### SELECTION
+ + + +

# I love our food company



## BlueRidgePuffer (May 31, 2021)

So the other day at work our food rep came by. She offered us a case of steaks at half price. My boss looked at the rep and laughed. He said why would I buy these? They aren’t even seals right. Rep said I know that’s why I’m offering them to you at half price. My boss said if you wanna give them to me I’ll take them but I’m not buying steaks that I can’t store. Well the rep just gave us the steaks. Now I have a 58 day dry aged 50oz porterhouse I have to cook tonight. Kinda excited not gonna lie. I’ll take pics once I unwrap the steak from the butcher paper I put it in


----------



## zcziggy (Apr 11, 2019)

+ + + +

### MATERIAL
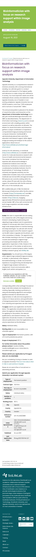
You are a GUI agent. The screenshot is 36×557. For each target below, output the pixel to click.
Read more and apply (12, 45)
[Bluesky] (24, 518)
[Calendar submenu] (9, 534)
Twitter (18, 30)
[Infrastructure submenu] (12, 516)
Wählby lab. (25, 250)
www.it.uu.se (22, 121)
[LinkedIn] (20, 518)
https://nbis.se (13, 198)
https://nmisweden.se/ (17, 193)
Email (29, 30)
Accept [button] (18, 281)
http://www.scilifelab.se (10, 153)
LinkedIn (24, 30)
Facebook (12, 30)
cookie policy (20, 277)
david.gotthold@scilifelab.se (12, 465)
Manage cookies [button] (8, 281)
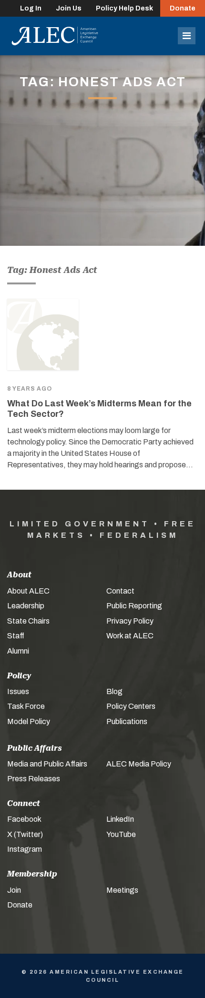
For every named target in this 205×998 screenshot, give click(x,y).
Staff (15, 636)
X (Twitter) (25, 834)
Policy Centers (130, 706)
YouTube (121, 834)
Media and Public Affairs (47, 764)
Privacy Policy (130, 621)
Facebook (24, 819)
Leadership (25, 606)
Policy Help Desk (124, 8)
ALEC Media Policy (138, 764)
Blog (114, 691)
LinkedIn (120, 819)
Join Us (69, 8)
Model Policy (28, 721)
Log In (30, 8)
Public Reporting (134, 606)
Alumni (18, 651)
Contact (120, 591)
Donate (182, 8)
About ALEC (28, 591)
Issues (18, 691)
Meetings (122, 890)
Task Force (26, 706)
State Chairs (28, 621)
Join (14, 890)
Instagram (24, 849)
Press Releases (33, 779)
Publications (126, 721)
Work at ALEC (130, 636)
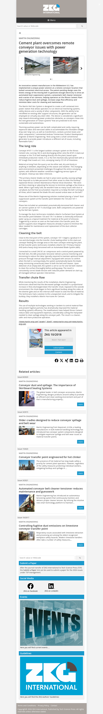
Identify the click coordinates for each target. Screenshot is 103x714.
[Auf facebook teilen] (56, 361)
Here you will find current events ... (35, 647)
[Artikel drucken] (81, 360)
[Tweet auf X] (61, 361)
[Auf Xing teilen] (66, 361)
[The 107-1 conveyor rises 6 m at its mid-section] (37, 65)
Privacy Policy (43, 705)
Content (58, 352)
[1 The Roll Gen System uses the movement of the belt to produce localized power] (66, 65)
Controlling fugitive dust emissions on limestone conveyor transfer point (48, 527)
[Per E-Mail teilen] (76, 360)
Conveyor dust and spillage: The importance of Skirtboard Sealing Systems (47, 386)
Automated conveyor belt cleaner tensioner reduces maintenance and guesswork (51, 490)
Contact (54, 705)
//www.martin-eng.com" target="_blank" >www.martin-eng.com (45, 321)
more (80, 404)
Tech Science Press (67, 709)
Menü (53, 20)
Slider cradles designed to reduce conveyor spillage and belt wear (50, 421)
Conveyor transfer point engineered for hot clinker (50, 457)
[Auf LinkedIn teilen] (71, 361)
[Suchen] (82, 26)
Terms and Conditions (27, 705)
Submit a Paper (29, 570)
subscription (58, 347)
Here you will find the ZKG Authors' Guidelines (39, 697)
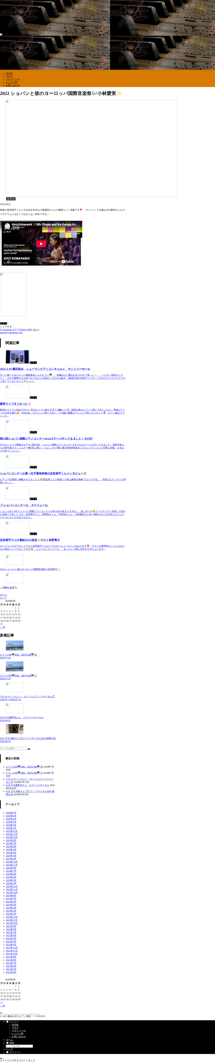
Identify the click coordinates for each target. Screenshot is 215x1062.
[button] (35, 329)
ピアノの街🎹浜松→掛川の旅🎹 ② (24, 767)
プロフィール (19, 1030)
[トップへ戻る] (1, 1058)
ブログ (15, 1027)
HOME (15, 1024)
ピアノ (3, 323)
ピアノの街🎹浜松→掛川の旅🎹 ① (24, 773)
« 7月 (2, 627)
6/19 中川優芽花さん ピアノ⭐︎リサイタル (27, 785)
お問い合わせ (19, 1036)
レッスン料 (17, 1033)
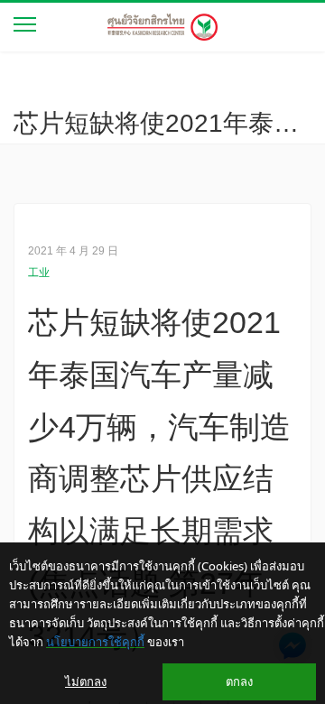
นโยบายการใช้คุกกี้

+ + + +

### REQUESTS
A - Summarize the steak post in two sentences.
B - According to the steak post, how long was the porterhouse dry aged?
C - Reproduce word for word everything in the steak post from "# I love our" down to "(Apr 11, 2019)".

### RESPONSES FOR EACH TASK
A - A food rep offered the poster's workplace a case of steaks at half price, but the boss refused to buy them because they weren't sealed right and he couldn't store them. The rep gave them the steaks anyway, and the poster now has a 58 day dry aged 50oz porterhouse to cook that night and is excited about it.

B - 58 days.

C -
# I love our food company



## BlueRidgePuffer (May 31, 2021)

So the other day at work our food rep came by. She offered us a case of steaks at half price. My boss looked at the rep and laughed. He said why would I buy these? They aren’t even seals right. Rep said I know that’s why I’m offering them to you at half price. My boss said if you wanna give them to me I’ll take them but I’m not buying steaks that I can’t store. Well the rep just gave us the steaks. Now I have a 58 day dry aged 50oz porterhouse I have to cook tonight. Kinda excited not gonna lie. I’ll take pics once I unwrap the steak from the butcher paper I put it in


----------



## zcziggy (Apr 11, 2019)